Now that I’ve laid the foundation, I’m hoping this might attract some contributor interest, and then after a while (in a few weeks, perhaps?) we could publicize it more widely.
This scratches a personal itch: I’m often answering the same questions over and over again on Gitter, I feel. From now on, I’m going to try to notice when I’m doing that, and add it to the FAQ.
And still answer, but with an FAQ link
Note that I don’t foresee this turning into a huge document… there are only so many questions are actually frequently asked by newcomers to our chat rooms and forums.
+100 to this: the big dangers with FAQs is that the owners start writing answers to the questions they wish people would ask, or the rare-but-fun ones. A really good FAQ is empirical – you pay close attention to the questions you are actually getting often, and only answer those in it. That’s how you get a FAQ that is genuinely useful, and which people are likely to use a lot.

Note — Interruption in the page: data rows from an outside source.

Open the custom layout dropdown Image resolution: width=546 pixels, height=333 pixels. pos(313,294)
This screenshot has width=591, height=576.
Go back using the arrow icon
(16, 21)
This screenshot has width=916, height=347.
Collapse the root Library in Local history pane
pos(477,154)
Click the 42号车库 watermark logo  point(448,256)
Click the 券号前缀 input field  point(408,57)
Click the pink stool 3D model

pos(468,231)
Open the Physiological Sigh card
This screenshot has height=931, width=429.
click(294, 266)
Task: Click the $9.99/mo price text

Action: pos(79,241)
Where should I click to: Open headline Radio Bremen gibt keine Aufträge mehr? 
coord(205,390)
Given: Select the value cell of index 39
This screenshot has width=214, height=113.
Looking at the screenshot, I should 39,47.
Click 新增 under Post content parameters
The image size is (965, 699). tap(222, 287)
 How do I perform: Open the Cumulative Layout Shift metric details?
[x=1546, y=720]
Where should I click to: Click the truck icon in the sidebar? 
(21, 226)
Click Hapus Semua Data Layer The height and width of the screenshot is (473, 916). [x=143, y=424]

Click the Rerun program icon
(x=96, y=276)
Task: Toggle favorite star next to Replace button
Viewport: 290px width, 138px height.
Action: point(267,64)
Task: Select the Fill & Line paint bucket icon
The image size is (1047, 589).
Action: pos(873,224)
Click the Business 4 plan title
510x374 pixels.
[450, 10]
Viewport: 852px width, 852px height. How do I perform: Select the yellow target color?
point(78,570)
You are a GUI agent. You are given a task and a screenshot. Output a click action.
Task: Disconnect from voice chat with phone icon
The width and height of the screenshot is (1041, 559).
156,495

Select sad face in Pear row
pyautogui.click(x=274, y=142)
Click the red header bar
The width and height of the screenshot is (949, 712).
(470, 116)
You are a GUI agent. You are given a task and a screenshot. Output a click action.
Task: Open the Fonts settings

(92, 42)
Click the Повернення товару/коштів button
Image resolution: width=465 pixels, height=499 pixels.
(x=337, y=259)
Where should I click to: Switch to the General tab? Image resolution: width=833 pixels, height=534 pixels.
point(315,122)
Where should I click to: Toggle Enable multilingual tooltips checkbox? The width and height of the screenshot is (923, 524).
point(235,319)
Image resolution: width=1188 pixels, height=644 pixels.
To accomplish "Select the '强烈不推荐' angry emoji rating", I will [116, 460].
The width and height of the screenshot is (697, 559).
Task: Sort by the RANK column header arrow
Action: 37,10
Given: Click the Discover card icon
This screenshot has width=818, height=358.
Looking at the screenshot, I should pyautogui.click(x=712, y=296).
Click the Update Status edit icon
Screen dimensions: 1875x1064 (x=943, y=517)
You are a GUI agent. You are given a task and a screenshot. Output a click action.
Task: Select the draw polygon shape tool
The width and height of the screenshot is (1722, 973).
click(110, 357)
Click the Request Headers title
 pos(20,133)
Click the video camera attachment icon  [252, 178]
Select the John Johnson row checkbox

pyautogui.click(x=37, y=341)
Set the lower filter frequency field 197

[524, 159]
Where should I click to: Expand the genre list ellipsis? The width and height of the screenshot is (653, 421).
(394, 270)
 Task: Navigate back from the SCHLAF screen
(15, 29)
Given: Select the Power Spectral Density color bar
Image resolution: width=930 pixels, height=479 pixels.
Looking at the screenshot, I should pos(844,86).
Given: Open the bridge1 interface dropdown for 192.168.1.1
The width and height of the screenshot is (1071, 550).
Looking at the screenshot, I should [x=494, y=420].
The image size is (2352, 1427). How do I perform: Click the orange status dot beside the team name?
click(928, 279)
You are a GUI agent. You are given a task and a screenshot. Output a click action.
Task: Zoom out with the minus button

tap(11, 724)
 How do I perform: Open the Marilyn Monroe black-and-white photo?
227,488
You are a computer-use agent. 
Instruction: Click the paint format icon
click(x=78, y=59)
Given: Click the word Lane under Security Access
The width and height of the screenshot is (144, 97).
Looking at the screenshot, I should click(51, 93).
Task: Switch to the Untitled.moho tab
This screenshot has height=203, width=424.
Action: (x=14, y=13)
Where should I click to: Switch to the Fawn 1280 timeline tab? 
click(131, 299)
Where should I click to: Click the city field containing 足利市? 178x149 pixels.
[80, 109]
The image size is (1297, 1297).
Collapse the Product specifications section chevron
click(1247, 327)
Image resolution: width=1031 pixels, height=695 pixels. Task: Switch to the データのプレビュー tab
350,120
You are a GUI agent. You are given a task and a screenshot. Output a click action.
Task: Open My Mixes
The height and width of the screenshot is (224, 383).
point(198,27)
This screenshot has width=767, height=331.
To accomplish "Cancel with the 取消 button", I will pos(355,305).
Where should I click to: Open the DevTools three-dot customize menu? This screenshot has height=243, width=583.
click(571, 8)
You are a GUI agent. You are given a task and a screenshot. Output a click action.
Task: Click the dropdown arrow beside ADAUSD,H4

(I ran both the Questions Desk and FAQ for one of my clubs for about ten years – in the end, the FAQ wound up 18 questions long, and looked nothing like what the officers of the club would have guessed upfront.)
Naftoli asked about GitHub Discussions. Oron also asked about it on Gitter. I’ve created a separate thread to talk about that in a broader context than just the FAQ: GitHub Discussions for Scala
Re: the FAQ specifically, the current FAQ happens to have a lot of Stack Overflow links, but there’s nothing tying us to that, we can link to multiple sites.
Do we collect statistics of page visits? Maybe it’d be good to check if the all the FAQ are still FA when adding new ones with a quick glance on how often people land there. Not now, because how old and dusty everything was in that corner of the site, but maybe in the future. Then it would be good to know the infrastructure to check that is already in place.
I learned something new: It says List[Int] is erased to List[Object]. I was assuming that common standard collections are specialized. I guess I might use Array more often for local and private things.
Yeah I really hope Scala gets automatic specialisation one day. Darkdimus made a prototype of it in or with Dotty a few years back called “linker” or something and it sounded really promising. Maybe once Scala 3 is stable, something like that will be resurrected.
But yeah if you’re on Scala 2.13+, try ArraySeq for an immutable version of Array.
It’s really too bad that the linker project was not completed. I hope it will be some day. Scala.js has its linker, Scala Native as well, and hopefully Scala JVM will get it too. It seems to me that the linker is the only viable solution for specialization, but that’s only one of the benefits of the linker which would get you all sorts of whole-program optimizations. (Maybe even unboxed options?)